> _Task directions_
Every line of the data must appear again in the answer, exactly as written.

> _Data records_
▼

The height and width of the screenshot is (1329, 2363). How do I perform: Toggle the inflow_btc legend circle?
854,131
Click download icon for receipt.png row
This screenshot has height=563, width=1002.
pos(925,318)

▲

> _Exercise solution_
The height and width of the screenshot is (1329, 2363). How do I perform: Toggle the inflow_btc legend circle?
854,131
Click download icon for receipt.png row
This screenshot has height=563, width=1002.
pos(925,318)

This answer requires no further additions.